Technique Recipe

Egg Fried Rice

Egg fried rice is a technique dish: dry rice, hot pan, egg texture, scallion fragrance, and restrained seasoning.

Why this dish works

Fried rice is often treated as a filler category, but it teaches core Chinese cooking principles: leftover rice texture, heat management, sequencing, and seasoning restraint.

Recipe at a glance

Item Detail
Serves 2
Time 20 minutes
Core technique Stir-frying rice
Heat level Mild
Best with A sauced dish or vegetable

Ingredients

  • 3 cups cooked cold rice, preferably day-old
  • 2 eggs, beaten
  • 2 scallions, sliced
  • 1 tablespoon neutral oil, plus more if needed
  • 1 tablespoon light soy sauce
  • 1/2 teaspoon sesame oil, optional
  • 1/4 teaspoon white pepper
  • Salt to taste
  • Optional: peas, diced carrots, char siu, shrimp, or ham

Method

  1. Break up cold rice with your hands so there are no large clumps.
  2. Heat oil in a wok or skillet. Add eggs and scramble until barely set, then remove.
  3. Add a little more oil. Add rice and stir-fry until hot and separated.
  4. Add soy sauce around the edge of the pan if the pan is hot enough.
  5. Return eggs and add scallions, white pepper, and sesame oil if using.
  6. Taste and adjust salt.
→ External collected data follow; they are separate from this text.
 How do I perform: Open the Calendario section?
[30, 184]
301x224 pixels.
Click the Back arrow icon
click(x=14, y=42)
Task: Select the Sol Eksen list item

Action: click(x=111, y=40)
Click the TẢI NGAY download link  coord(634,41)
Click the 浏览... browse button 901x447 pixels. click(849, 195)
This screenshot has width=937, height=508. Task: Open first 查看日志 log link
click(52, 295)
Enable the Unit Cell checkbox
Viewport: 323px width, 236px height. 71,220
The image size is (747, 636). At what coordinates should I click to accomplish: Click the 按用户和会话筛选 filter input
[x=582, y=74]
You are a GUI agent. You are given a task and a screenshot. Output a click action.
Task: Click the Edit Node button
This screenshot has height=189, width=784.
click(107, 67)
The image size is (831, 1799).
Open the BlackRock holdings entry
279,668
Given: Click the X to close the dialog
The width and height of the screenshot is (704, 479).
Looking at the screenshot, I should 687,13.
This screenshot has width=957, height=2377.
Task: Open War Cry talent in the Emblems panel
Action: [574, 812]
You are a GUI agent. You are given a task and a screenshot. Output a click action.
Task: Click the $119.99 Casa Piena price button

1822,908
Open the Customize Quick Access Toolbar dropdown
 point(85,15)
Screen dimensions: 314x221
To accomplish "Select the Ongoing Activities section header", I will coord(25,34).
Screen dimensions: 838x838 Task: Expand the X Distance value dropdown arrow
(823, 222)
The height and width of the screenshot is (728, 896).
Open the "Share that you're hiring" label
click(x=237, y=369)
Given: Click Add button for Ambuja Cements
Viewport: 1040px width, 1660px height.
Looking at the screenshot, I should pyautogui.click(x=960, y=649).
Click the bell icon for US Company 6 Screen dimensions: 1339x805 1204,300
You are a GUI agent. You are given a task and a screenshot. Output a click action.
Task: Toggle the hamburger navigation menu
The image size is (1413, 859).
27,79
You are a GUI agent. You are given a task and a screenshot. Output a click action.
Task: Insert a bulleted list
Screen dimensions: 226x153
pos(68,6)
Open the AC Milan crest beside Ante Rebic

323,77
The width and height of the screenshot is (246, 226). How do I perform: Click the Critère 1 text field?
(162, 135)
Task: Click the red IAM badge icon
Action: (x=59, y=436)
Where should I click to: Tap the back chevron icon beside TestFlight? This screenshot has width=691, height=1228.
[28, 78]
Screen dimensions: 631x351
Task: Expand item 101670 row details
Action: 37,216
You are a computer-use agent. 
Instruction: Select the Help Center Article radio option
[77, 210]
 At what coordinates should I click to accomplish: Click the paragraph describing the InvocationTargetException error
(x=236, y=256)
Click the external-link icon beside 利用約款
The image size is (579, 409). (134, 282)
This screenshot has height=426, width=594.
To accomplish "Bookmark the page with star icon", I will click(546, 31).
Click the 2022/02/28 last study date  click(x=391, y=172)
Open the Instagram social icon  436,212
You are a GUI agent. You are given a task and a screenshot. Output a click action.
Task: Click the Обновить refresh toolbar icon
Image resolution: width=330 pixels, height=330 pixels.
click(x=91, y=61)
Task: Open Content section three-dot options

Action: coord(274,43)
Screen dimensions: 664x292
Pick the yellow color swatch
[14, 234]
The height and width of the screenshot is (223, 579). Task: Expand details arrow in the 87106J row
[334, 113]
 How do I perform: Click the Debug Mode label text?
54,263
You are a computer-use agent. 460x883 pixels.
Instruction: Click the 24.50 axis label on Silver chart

Serve hot.

Menu-literacy notes

  • 炒饭 / fried rice: the rice should be separated, not mushy.
  • Cold rice matters: fresh wet rice clumps and steams.
  • Soy sauce is not the whole seasoning: too much makes the rice wet and salty.
  • Fried rice can be a side or meal: read the menu context.

Variations and substitutions

  • Add diced char siu for Cantonese-style roast-meat fried rice.
  • Add shrimp for a seafood version.
  • Use only salt and white pepper for a lighter-colored version.
  • Add XO sauce for a Hong Kong-style upgrade.